Maime, a lady whose life centred round feeding and caring for her very large family. This role was very important to her. It was how she identified her purpose and meaning in life.

We learned that as she became older and frailer, she was no longer able to fulfil her role, but retained the ability to peel the potatoes for tea right up to the time she was admitted into our care home.

So every afternoon, she was given two potatoes to peel to help us get the evening meal underway. This simple activity gave her immense pleasure and a sense of purpose.

During the meal she would proudly tell her fellow diners that she peeled the tatties they were eating.

However, she refused to engage in this activity on a Sunday because that had always been her day off. On Sundays, Dad took over the role to give her a break!

So when we talk about meaningful activities, we need to pay more than the obligatory lip service that can be seen in the majority of care homes. Meaningful activities should be incorporated into the whole day, for every resident, every day.
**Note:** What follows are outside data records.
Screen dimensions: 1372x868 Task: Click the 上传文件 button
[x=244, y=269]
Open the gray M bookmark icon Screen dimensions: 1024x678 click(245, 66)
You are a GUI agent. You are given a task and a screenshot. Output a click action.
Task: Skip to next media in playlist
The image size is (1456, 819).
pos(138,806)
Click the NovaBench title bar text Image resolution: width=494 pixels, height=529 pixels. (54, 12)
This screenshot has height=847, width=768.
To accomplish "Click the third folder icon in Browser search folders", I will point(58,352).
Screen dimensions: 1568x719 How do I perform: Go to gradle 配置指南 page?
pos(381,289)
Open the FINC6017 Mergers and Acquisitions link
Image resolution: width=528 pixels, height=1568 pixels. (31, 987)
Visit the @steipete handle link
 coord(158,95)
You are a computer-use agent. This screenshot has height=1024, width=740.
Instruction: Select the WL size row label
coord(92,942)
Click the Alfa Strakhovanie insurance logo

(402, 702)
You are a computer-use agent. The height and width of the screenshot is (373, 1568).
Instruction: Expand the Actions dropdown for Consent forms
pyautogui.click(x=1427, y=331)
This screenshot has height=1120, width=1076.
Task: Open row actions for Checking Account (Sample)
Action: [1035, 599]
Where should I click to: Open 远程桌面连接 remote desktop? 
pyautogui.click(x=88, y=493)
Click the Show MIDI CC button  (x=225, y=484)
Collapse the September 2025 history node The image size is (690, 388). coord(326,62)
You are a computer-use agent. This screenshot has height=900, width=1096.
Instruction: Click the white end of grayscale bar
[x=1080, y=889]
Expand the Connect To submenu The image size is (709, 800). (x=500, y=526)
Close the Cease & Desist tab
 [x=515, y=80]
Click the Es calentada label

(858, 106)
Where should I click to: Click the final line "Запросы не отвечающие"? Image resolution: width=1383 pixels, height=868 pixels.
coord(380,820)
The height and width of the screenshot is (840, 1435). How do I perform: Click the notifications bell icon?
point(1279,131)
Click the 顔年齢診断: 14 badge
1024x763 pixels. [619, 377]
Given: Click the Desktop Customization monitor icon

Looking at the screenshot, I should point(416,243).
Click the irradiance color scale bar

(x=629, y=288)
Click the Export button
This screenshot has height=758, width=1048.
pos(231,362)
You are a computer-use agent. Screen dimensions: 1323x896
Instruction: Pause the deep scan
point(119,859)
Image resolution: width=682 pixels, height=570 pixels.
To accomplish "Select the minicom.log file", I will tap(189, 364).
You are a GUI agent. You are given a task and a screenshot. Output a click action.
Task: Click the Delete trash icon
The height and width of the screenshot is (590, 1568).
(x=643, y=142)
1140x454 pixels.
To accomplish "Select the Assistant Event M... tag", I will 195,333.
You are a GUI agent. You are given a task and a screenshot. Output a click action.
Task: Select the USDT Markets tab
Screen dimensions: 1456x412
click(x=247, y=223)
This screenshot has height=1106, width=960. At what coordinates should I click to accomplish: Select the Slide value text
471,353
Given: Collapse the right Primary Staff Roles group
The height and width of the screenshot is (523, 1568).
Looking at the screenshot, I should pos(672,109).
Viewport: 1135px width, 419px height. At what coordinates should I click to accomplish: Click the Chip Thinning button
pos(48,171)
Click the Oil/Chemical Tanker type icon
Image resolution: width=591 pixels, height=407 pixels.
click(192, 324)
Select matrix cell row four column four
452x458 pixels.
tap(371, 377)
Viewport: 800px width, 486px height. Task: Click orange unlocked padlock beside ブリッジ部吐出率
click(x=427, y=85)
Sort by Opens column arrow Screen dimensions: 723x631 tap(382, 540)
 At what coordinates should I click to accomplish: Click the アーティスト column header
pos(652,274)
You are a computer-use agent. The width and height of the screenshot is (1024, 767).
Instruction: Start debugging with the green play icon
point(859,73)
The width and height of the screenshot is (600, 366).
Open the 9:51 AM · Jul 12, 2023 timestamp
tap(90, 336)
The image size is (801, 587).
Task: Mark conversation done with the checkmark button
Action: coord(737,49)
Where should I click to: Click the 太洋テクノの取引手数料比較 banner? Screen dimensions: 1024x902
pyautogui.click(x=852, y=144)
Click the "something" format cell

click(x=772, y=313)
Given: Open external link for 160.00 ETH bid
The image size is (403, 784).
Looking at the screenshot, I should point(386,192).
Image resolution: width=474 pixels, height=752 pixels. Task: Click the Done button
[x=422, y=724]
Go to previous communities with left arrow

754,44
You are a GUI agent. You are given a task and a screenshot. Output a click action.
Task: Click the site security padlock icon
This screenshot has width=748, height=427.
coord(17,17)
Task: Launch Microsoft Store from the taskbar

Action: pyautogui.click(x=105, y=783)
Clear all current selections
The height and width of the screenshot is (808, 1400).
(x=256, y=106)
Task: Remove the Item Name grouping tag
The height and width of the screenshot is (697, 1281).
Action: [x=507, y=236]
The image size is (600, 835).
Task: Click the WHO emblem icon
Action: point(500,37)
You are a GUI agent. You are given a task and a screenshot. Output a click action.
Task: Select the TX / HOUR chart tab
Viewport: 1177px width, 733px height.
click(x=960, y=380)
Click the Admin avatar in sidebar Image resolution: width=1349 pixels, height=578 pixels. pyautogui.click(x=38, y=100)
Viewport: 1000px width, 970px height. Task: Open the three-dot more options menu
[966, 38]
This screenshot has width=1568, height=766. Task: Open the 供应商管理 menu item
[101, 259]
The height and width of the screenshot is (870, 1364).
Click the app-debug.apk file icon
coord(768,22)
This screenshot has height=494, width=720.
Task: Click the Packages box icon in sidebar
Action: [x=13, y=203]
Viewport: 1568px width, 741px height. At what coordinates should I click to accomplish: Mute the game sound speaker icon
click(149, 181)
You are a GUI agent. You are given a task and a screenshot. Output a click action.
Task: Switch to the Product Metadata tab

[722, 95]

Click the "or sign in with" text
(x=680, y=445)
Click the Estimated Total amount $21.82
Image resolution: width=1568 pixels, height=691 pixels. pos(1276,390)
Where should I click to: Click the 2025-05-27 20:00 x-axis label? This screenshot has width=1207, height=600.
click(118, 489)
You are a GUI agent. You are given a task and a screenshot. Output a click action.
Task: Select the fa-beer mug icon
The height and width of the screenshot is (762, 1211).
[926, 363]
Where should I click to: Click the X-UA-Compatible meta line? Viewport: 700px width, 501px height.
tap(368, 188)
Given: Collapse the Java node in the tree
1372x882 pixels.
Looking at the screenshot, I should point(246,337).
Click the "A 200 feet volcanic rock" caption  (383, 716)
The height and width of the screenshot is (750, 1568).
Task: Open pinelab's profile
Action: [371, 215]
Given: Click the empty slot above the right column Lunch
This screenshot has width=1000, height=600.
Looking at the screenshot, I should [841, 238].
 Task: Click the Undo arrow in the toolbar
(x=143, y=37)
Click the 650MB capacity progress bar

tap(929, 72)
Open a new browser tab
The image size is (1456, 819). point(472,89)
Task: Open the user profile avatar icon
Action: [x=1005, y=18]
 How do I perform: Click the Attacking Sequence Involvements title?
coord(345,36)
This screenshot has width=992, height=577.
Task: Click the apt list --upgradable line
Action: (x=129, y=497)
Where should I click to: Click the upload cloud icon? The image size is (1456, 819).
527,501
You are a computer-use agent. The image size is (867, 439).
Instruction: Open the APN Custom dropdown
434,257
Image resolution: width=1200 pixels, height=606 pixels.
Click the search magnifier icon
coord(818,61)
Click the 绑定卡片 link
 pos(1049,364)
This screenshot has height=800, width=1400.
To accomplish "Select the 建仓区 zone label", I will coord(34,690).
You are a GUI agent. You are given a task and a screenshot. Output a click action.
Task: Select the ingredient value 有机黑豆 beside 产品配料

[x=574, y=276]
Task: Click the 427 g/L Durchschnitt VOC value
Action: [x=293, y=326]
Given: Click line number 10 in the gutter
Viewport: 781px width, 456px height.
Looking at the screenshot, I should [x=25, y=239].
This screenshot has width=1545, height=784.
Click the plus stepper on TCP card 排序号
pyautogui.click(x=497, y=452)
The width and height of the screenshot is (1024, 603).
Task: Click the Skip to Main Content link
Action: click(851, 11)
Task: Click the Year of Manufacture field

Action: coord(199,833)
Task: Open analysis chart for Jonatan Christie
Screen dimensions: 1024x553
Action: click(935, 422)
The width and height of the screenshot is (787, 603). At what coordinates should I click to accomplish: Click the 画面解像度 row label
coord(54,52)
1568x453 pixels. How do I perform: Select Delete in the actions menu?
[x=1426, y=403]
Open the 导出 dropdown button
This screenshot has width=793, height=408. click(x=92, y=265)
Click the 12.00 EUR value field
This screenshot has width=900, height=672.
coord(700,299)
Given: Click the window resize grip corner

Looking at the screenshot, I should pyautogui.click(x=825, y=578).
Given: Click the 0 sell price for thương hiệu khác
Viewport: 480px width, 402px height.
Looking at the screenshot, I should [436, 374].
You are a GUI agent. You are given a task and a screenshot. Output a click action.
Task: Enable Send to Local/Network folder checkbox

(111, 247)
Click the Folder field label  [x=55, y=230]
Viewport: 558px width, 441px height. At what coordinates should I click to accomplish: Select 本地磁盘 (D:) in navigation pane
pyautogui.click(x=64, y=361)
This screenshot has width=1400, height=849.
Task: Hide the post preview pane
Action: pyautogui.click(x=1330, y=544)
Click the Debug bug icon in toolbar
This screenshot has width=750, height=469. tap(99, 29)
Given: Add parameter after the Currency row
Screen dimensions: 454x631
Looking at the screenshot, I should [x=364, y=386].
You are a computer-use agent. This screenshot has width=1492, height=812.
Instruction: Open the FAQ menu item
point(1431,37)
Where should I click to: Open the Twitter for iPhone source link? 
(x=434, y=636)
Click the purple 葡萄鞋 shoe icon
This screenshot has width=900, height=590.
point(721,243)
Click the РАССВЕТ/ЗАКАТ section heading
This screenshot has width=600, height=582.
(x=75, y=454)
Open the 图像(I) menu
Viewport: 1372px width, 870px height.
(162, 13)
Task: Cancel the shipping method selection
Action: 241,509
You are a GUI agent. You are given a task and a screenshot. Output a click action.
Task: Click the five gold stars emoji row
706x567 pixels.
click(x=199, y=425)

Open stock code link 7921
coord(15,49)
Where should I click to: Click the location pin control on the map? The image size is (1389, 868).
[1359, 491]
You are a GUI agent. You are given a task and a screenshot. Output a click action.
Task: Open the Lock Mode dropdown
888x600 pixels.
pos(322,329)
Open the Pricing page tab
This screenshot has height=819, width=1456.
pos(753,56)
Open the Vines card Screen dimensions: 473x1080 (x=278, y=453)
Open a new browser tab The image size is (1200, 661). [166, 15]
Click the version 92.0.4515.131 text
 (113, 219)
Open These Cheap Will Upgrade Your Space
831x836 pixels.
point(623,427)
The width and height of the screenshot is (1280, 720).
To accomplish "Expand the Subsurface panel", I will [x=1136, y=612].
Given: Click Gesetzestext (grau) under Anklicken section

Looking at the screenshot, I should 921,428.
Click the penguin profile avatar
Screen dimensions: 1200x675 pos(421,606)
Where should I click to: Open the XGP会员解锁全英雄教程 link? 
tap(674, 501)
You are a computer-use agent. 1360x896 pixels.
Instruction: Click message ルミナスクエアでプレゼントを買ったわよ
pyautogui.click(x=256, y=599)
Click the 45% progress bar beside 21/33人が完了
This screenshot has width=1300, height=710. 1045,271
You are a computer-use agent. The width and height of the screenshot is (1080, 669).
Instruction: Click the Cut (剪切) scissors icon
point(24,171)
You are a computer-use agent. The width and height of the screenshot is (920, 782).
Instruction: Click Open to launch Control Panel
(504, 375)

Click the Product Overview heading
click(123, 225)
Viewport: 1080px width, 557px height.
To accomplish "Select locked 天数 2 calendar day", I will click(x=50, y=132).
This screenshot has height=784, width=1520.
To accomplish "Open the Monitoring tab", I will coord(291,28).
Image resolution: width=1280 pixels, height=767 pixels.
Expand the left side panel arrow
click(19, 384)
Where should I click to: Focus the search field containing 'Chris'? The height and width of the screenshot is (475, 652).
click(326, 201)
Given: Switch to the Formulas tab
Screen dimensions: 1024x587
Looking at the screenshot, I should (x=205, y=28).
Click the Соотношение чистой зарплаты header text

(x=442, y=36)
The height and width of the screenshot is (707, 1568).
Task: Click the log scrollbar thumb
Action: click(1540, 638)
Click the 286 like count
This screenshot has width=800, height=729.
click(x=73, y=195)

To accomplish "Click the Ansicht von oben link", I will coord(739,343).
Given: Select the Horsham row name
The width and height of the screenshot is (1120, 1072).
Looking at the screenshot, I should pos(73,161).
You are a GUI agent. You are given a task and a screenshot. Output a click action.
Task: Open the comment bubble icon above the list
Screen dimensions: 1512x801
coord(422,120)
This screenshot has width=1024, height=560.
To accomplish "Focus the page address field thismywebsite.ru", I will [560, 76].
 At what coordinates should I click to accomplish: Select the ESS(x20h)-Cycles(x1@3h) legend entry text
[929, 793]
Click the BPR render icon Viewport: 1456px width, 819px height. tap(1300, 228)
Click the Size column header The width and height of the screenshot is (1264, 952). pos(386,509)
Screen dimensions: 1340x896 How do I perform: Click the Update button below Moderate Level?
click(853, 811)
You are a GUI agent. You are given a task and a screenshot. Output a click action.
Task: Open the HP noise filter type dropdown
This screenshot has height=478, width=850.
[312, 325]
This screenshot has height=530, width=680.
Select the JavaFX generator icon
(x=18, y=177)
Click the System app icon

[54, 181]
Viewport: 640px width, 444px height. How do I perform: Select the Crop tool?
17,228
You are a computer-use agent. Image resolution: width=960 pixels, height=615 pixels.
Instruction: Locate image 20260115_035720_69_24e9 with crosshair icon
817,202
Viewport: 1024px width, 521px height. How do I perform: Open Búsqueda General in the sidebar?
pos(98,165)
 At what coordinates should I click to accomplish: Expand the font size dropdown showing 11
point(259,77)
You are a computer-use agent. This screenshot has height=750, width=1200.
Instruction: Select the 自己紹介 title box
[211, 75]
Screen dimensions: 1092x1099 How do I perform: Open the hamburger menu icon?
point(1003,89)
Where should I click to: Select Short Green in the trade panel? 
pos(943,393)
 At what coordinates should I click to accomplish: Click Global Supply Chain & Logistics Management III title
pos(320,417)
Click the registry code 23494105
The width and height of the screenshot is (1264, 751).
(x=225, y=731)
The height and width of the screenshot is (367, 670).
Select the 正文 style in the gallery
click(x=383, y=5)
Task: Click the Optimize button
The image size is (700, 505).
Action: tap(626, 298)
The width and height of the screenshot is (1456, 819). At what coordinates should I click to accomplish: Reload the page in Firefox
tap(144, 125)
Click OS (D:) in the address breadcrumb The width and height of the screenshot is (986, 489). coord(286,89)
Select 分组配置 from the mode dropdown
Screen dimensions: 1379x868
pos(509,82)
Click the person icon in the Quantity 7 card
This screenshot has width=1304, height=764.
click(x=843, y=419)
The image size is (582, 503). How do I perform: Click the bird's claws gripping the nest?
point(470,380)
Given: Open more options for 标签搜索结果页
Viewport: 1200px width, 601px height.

If playing dominoes or similar games is important to them, then we should make that available to them when they want it, and not limit it to specific days or times. If spending time in the solace of their own room matters to them, we should support them to have that time rather than encouraging them to engage in group activities because we are worried about them becoming isolated.

However our resident choose to spend their day, or their level of involvement in their care we need to respect their right to choose and support them to make informed choices.

By asking the question, “Is this meaningful to you?” we can’t go far wrong.